See the lattice and latticeExtra packages for built-in facet/gridview. ggplot2 as well.
Plot and add ablines
plot(hp, mpg, xlab = 'horsepower', ylab = 'miles per gallon')
# abline(h = yvalues, v = xvalues)
abline(lm(mpg ~ hp))
# main = 'Title' or...
title('Title')

plot(hp, mpg, xlab = 'horsepower', ylab = 'miles per gallon')
abline(h = c(20, 25))
abline(v = c(50, 150))
abline(v = seq(200, 300, 50), lty = 2, col = 'blue')

Add a legend
boxplot(mpg ~ cyl, main = 'Title',
yaxt = 'n', xlab = 'mile per gallon', horizontal = TRUE, col = terrain.colors(3))
legend('topright', inset = 0.05, title = 'number of cylinders', c('4','6','8'), fill = terrain.colors(3), horiz = TRUE)

Save
mygraph <- plot(hp, mpg, main = 'Title', xlab = 'horsepower', ylab = 'miles per gallon')
pdf('mygraph.pdf')
png('mygraph.png')
jpeg('mygraph.jpg')
bmp('mygraph.bmp')
postscript('mygraph.ps')
View in a new window
Typing the function will open a new window to render the plot.
windows()for Windows.X11()for Linux.quartz()for OS X.
# open the new windows
windows()
plot(hp, mpg, main = 'Title', xlab = 'horsepower', ylab = 'miles per gallon')
Enrich the plot, add text
plot(hp, mpg,
main = 'Title', col.main = 'blue',
sub = 'figure 1', col.sub = 'blue',
xlab = 'horsepower',
ylab = 'miles per gallon',
col.lab = 'red', cex.lab = 0.9,
xlim = c(50, 350),
ylim = c(0, 40))
text(100, 10, 'text 1') # x and y coordinate
mtext('text 2', 4, line = 0.5) # pos = 1 (bottom), 2 (left), 3 (top), 4 (right); line (margin)

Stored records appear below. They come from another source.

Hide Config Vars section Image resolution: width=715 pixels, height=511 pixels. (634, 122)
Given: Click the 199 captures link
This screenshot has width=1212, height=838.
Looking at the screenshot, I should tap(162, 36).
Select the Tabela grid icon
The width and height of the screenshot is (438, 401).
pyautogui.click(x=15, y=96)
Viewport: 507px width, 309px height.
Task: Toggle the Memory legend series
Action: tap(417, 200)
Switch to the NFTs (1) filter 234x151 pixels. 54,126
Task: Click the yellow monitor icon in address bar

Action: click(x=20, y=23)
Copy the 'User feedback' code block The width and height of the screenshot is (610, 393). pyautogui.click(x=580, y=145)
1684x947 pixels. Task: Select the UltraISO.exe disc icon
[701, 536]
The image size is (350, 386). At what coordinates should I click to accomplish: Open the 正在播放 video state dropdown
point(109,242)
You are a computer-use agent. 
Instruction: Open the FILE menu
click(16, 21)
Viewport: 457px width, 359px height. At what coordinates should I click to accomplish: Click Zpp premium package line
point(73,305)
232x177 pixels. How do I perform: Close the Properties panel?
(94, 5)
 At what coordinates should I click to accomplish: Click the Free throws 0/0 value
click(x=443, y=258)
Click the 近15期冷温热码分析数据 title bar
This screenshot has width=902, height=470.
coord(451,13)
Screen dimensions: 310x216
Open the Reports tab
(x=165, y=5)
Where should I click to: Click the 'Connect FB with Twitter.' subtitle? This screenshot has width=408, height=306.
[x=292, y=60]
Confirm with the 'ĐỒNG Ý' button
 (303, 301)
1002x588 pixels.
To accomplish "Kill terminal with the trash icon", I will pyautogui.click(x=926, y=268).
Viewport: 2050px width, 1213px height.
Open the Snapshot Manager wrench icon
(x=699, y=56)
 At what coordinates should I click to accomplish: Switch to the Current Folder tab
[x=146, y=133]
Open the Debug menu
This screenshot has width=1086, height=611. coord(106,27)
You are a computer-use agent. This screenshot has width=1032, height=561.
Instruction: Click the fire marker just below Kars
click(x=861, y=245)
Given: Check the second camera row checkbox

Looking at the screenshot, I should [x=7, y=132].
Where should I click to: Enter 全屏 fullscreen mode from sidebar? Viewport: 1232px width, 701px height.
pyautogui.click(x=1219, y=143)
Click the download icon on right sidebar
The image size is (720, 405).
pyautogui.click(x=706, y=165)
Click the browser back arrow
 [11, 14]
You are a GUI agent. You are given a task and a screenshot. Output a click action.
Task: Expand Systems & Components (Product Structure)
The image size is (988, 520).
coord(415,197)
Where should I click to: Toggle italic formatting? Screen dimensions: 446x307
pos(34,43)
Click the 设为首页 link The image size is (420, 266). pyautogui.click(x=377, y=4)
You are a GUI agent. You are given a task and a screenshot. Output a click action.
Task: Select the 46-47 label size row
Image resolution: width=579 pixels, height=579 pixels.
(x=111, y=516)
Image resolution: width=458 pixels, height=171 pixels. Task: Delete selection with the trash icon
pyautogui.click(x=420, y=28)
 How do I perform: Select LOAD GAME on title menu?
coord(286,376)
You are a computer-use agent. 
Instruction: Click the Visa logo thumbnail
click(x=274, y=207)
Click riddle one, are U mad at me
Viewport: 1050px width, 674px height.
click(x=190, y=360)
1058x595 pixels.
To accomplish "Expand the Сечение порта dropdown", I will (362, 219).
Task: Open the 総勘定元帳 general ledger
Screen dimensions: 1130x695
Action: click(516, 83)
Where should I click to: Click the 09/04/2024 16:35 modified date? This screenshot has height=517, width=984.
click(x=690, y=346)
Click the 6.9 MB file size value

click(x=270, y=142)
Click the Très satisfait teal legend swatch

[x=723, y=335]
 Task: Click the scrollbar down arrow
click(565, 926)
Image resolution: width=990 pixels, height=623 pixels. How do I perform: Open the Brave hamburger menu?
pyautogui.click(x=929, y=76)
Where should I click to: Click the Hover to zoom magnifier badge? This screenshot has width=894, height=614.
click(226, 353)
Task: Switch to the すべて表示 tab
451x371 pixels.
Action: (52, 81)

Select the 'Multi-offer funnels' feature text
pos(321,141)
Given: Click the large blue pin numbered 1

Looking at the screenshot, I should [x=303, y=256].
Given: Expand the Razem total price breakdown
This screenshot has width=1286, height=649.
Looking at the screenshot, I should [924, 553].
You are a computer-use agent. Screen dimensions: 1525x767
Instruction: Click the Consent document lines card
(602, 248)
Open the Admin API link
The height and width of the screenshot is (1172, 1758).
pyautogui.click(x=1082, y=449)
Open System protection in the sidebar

With locator(), use the mouse; with 1 for 1 click, 2 for… Find the coordinates to be entered in the code. For example (after two clicks):
> locator(2)
$x
[1] 212.5308 293.7854
$y
[1] 33.34040 31.87281
plot(hp, mpg,
main = 'Title',
xlab = 'horsepower',
ylab = 'miles per gallon')
text(hp, mpg, row.names(mtcars), cex = 0.7, pos = 4, col = 'red')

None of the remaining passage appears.